EXERCISE INSTRUCTIONS =
Change every instance of "image size" to "screenshot dimensions" in the entries below, leaving all other wording unchanged and omitting the pictures from your reproduction.

MATERIAL FOR THIS EXERCISE =
——————————

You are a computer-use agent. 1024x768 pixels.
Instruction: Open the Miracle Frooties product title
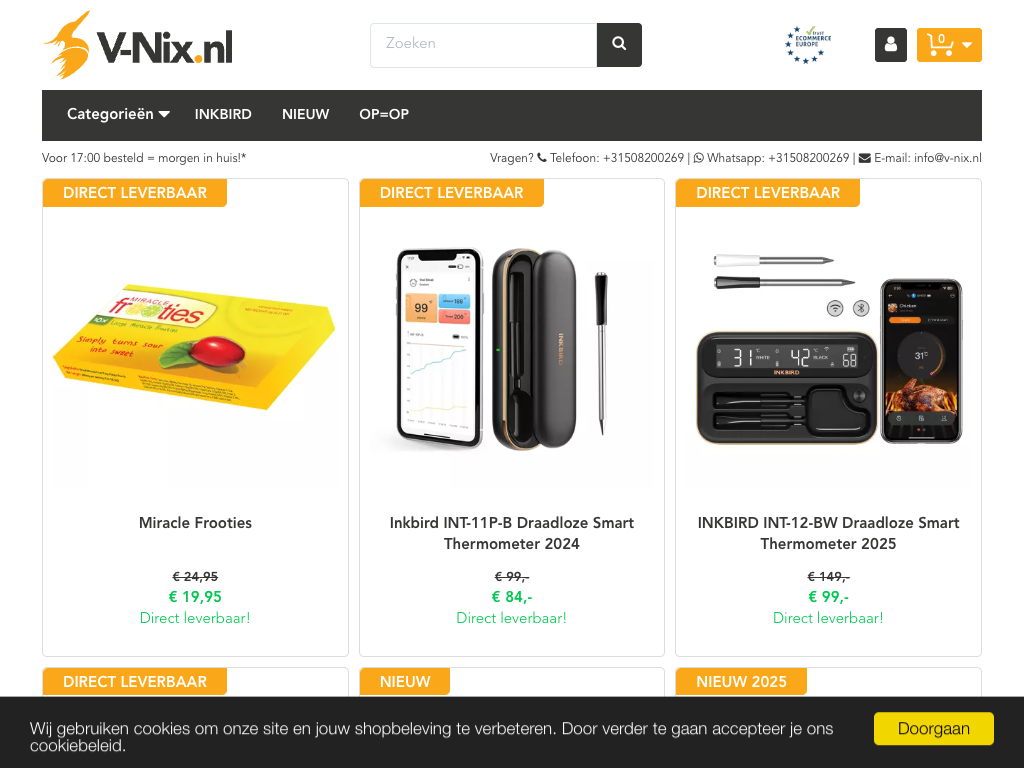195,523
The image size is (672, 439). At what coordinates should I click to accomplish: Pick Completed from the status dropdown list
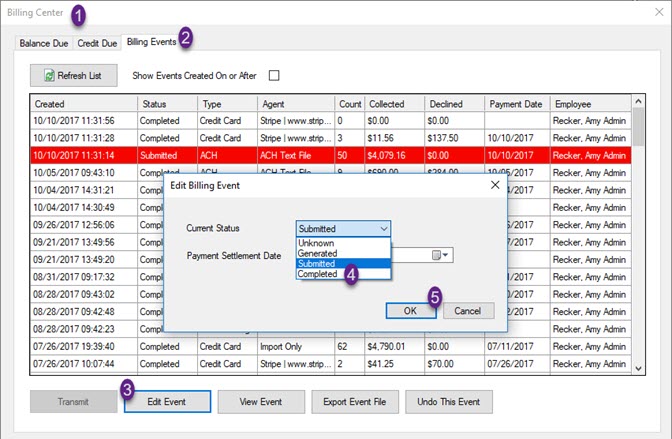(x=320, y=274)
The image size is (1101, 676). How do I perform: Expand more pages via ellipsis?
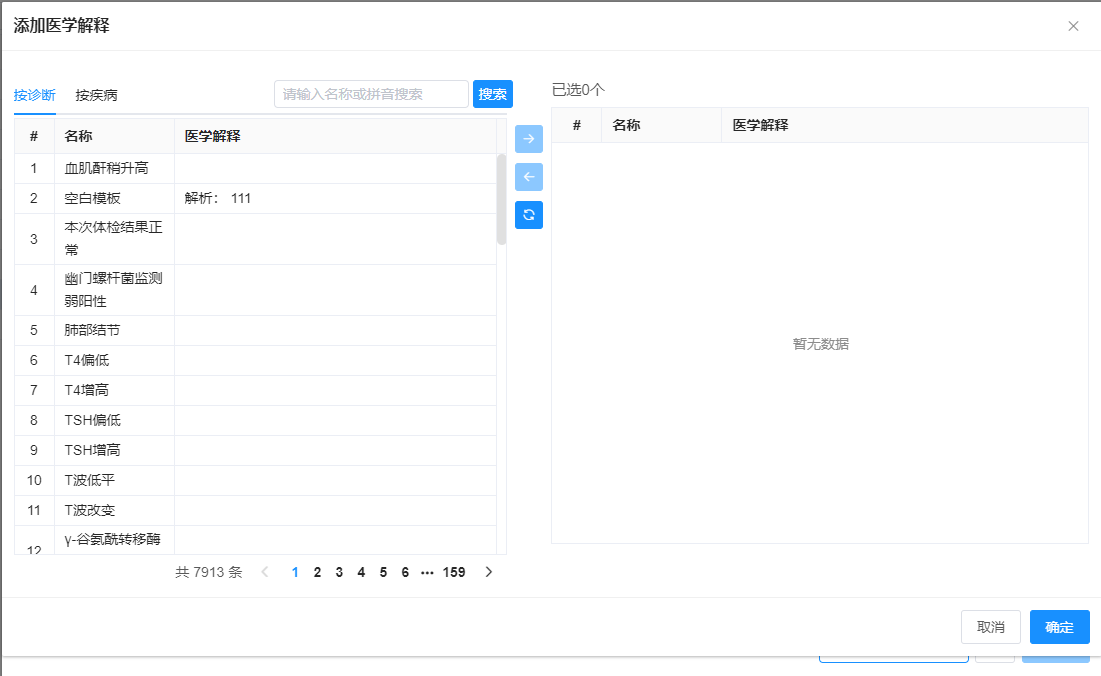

——————————

SOLVED EXERCISE =
You are a computer-use agent. 1024x768 pixels.
Instruction: Open the Miracle Frooties product title
195,523
The screenshot dimensions is (672, 439). At what coordinates should I click to accomplish: Pick Completed from the status dropdown list
(x=320, y=274)
The screenshot dimensions is (1101, 676). How do I perform: Expand more pages via ellipsis?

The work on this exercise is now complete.